### [Text shown]
┄┄┄┄┄┄

At the begining of the last century probably the most striking
physical theory have appeared: Quantum Mechanics. During decades it
has become the one of the best tested theories and it has influenced
many practical domains. However, in some sense it is still the least
understood theory. The reason is its rather contra-intuitive nature.
Nevertheless, a present-day quantum-optical technology enables us to
test experimentally even the most intimate - but the most fundamental
- features of quantum mechanics like quantum interference and quantum
entanglement.
QUANTUM INTERFERENCE
Quantum interference is a manifestation of the wave behavior of
particles (or indivisible energy quanta). Perhaps everybody knows
that a strong "classical" coherent radiation interferes - i.e. its
amplitudes are added in a destructive or constructive way. But even
if the radiation is so dim that there is at most one photon with a
high probability in the interferometer one can still observe an
interference pattern.
A contra-intuitive fact is that the single photon must go somehow
through both the arms of the interferometer and interfere with
itself. However, if one is able to determine which path the photon
chose interference disappears. Interference is the essentional
component of many experiments carried out in our laboratory. Quantum
cryptography and quantum phase estimation can serve as examples.
QUANTUM ENTANGLEMENT
Entanglement is perhaps the most misterious quantum phenomena. It is
a kind of quantum correlation that is stronger, in a certain sense,
than any classical one. If some quantum system, consisting of several
subsystems, is in an entangled state (even in a pure entangled state)
its individual subsystems cannot be described by pure quantum
states. Using Schrodinger's words: The best possible knowledge of the
whole does not include the best possible knowlwdge of its parts.

┄┄┄┄┄┄

### [Collected data]

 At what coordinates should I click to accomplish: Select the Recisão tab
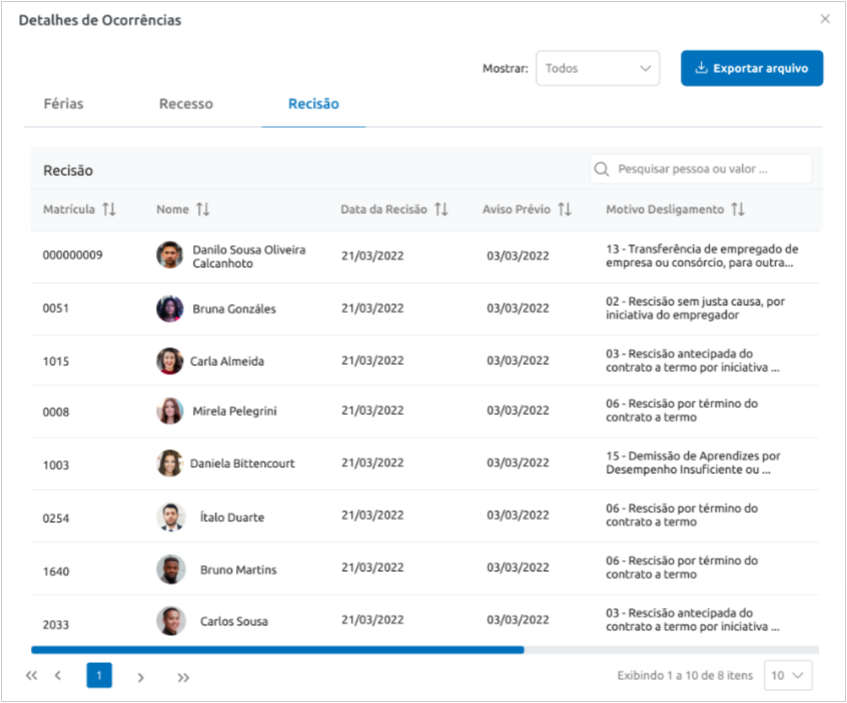click(313, 104)
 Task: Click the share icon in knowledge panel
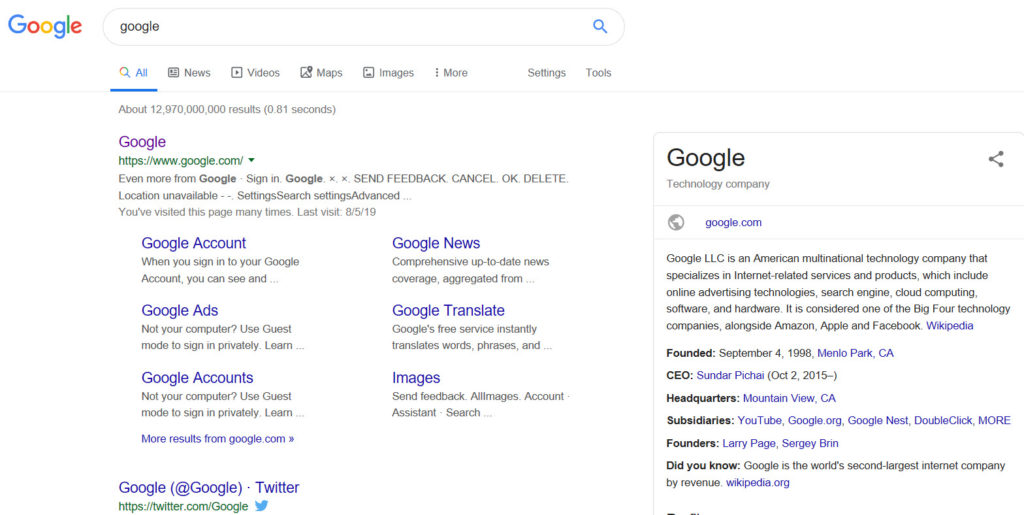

┄┄┄┄┄┄

### [What this exercise asks]
1. Determine whether each statement below agrees with the text on quantum mechanics, answering yes or no for each and quoting the deciding words of that text: (a) An interference pattern can still be observed when the radiation is so dim that the interferometer most likely holds at most one photon. (b) Interference persists even when it is possible to determine which path the photon chose. (c) The individual subsystems of a system in an entangled state can be described by pure quantum states.
2. Rewrite the part of the text on quantum mechanics between "its individual subsystems" and "of its parts.", inclusive, replacing "individual" with "separate".

### [Task-by-task solutions]
1.
(a) Yes: "even if the radiation is so dim that there is at most one photon with a high probability in the interferometer one can still observe an interference pattern."
(b) No: "if one is able to determine which path the photon chose interference disappears."
(c) No: "its individual subsystems cannot be described by pure quantum states."

2.
its separate subsystems cannot be described by pure quantum
states. Using Schrodinger's words: The best possible knowledge of the
whole does not include the best possible knowlwdge of its parts.